• What the task requires:
Every line from the one containing "[Instagram] (177, 92)" to the one containing "Annuaire (570, 17)" in the records below, both included, must be set down exactly, and no other line.

Collected data entries:
• • • • •
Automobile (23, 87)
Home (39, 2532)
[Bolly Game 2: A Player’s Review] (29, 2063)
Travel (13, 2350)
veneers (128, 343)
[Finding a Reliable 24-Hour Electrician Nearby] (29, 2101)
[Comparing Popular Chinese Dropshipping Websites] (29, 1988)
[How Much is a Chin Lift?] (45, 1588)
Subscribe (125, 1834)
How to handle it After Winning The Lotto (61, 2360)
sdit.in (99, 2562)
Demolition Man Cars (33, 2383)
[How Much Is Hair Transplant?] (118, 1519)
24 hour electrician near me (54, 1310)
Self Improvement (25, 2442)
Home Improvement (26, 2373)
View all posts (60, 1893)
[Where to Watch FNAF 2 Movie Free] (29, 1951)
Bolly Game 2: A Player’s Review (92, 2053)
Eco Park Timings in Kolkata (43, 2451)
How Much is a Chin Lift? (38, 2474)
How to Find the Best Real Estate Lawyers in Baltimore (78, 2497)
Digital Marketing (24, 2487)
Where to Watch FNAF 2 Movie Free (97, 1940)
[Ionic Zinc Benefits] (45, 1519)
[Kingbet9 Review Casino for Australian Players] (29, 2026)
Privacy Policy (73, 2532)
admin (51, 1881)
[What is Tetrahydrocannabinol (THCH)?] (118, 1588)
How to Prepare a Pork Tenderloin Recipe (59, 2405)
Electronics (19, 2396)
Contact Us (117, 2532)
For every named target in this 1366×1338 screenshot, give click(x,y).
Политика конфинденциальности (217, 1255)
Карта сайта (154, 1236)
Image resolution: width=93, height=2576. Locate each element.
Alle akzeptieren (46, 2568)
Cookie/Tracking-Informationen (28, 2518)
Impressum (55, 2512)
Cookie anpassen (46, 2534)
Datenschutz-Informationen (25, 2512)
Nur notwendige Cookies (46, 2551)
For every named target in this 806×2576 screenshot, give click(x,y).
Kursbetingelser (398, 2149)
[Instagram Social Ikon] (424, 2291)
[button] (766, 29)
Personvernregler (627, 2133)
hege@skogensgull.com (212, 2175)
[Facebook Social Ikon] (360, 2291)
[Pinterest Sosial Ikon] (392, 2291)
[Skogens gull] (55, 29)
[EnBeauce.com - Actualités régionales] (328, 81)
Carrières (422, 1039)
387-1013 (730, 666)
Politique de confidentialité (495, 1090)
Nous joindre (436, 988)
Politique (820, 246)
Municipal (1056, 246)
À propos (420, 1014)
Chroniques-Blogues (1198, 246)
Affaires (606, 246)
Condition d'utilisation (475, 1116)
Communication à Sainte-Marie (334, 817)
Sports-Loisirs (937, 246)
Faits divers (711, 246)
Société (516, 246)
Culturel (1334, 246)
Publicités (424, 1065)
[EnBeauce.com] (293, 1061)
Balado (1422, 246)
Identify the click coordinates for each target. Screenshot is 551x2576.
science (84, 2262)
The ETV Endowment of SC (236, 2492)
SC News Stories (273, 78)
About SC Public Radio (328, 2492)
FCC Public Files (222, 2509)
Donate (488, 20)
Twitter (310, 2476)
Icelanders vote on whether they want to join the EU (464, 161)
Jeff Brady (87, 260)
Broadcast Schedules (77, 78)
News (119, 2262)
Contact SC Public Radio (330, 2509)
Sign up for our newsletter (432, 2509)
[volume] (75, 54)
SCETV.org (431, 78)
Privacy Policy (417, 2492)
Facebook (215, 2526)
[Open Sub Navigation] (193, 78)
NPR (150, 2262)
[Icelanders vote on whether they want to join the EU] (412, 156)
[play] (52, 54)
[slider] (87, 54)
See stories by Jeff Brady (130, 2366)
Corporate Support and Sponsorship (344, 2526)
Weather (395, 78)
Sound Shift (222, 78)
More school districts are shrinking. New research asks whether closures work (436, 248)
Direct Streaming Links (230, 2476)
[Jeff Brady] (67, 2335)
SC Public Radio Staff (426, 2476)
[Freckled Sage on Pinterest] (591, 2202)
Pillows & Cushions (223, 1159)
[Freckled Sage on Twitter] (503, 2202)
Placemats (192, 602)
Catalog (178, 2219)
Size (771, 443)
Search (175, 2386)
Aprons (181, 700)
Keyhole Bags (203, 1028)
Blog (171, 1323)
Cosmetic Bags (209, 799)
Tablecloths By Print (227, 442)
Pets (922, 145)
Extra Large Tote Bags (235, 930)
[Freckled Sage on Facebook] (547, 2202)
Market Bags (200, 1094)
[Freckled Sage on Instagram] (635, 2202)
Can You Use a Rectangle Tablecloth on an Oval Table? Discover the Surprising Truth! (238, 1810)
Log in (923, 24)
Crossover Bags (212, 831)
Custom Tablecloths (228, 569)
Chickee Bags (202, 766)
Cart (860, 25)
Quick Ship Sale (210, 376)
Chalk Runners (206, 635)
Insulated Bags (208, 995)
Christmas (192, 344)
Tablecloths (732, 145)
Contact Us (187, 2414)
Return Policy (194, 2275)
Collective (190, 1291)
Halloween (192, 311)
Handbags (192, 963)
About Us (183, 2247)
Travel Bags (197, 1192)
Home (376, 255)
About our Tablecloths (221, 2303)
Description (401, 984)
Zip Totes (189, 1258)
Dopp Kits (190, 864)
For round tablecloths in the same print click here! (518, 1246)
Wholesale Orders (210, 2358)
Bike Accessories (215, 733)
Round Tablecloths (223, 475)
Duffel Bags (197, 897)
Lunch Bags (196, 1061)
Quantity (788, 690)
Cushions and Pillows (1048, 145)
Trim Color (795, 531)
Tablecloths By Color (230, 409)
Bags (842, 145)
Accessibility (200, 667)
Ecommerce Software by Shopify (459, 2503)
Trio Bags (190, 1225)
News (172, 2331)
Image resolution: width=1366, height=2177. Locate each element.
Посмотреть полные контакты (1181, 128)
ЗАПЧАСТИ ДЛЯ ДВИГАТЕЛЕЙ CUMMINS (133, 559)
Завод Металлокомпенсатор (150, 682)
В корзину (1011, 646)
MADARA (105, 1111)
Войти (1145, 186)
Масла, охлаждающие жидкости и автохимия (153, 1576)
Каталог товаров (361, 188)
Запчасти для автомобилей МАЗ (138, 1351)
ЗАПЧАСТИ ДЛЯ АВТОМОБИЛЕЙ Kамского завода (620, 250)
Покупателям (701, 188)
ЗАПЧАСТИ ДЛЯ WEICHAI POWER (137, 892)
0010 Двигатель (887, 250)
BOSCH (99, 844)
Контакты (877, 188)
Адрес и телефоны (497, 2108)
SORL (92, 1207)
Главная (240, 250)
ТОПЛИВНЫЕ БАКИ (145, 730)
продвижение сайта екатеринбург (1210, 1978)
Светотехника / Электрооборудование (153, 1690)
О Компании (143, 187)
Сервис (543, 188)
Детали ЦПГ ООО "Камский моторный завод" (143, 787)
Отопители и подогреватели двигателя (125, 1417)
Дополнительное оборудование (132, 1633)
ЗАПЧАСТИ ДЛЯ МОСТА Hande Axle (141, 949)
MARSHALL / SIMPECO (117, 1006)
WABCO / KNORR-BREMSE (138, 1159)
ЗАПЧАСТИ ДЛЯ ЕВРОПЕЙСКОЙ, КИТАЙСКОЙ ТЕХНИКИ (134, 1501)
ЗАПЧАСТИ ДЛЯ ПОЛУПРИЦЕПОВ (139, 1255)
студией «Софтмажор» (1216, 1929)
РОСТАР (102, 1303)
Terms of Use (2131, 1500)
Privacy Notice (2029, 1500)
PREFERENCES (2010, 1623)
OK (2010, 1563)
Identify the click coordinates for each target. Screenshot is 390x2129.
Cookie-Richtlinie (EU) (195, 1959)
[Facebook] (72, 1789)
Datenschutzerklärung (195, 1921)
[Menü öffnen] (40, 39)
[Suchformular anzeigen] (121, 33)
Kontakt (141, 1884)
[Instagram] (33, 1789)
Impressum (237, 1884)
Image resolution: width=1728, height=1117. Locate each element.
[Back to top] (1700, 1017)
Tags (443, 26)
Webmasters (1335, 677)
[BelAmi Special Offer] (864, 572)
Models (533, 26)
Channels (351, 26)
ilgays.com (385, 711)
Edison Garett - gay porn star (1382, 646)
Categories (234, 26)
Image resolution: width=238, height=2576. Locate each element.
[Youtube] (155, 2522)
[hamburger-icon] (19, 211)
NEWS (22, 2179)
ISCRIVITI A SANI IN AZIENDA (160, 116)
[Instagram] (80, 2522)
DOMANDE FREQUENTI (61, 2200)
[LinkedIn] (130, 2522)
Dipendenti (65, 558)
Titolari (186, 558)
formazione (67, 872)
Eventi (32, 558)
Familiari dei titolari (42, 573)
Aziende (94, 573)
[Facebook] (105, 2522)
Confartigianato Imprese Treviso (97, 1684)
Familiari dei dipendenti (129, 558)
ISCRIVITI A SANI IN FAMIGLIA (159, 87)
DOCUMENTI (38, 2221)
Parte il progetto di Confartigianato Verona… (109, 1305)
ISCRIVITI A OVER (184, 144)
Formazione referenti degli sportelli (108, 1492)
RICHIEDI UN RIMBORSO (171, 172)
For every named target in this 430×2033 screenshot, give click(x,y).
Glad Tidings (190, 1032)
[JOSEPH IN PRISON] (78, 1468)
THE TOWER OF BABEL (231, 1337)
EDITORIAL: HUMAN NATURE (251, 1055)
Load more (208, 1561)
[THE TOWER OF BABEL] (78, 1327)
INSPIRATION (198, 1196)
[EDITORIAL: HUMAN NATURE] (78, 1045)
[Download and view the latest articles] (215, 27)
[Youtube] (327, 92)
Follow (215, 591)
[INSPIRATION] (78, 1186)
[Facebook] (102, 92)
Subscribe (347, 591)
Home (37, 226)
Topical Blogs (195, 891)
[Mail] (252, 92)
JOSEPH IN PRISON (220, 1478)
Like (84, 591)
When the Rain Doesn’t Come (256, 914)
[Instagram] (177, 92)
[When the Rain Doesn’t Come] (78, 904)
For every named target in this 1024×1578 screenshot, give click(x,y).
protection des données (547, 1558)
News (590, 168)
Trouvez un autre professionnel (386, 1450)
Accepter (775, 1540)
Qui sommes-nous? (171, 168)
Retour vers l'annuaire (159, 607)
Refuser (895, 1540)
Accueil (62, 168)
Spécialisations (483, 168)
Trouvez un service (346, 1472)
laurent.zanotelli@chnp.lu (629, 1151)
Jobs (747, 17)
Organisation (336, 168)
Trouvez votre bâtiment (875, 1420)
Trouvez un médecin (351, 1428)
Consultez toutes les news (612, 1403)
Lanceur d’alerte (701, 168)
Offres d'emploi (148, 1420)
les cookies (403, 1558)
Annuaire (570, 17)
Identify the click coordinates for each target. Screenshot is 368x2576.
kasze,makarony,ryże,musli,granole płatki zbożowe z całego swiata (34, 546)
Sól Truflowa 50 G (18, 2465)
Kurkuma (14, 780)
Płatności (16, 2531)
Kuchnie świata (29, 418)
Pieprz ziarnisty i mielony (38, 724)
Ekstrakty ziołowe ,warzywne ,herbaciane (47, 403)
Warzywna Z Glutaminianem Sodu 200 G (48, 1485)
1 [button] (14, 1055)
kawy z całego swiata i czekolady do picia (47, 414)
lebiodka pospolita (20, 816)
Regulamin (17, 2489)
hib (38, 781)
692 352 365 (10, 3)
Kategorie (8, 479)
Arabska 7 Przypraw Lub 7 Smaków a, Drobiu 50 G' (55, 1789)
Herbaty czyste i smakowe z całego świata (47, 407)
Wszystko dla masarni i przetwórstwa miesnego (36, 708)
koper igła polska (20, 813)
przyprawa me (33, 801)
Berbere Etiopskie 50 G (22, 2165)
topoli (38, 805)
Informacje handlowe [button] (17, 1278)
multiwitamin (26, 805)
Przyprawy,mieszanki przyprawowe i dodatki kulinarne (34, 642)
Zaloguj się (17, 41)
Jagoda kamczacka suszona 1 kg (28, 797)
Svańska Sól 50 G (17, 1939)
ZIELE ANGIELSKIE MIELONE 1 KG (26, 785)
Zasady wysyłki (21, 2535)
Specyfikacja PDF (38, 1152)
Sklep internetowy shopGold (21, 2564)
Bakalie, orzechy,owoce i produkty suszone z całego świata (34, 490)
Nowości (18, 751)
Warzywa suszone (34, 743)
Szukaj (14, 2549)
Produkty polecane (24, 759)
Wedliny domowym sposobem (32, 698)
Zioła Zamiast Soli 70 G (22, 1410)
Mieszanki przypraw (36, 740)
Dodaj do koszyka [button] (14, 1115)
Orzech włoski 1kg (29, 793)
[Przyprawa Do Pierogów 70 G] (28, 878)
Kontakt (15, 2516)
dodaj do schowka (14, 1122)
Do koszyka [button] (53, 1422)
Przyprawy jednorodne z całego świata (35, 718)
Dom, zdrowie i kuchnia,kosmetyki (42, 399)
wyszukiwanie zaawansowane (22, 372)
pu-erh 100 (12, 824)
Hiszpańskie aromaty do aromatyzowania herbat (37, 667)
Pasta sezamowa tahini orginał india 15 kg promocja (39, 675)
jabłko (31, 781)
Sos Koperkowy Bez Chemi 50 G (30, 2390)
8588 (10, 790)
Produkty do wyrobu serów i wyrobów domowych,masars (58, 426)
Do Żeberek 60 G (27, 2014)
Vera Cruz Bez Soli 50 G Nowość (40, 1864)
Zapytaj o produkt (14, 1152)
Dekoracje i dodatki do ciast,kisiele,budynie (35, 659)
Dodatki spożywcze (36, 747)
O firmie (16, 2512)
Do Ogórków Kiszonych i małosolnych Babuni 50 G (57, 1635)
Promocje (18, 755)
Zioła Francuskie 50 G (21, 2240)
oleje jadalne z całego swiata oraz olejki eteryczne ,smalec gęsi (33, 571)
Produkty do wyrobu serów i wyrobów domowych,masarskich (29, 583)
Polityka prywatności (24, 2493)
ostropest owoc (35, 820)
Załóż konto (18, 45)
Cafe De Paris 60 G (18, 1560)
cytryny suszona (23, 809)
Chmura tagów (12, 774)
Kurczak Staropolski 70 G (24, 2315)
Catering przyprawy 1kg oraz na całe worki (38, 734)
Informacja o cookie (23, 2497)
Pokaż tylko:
• • • • •
• Written solution:
[Instagram] (177, 92)
[When the Rain Doesn’t Come] (78, 904)
For every named target in this 1024×1578 screenshot, give click(x,y).
protection des données (547, 1558)
News (590, 168)
Trouvez un autre professionnel (386, 1450)
Accepter (775, 1540)
Qui sommes-nous? (171, 168)
Retour vers l'annuaire (159, 607)
Refuser (895, 1540)
Accueil (62, 168)
Spécialisations (483, 168)
Trouvez un service (346, 1472)
laurent.zanotelli@chnp.lu (629, 1151)
Jobs (747, 17)
Organisation (336, 168)
Trouvez votre bâtiment (875, 1420)
Trouvez un médecin (351, 1428)
Consultez toutes les news (612, 1403)
Lanceur d’alerte (701, 168)
Offres d'emploi (148, 1420)
les cookies (403, 1558)
Annuaire (570, 17)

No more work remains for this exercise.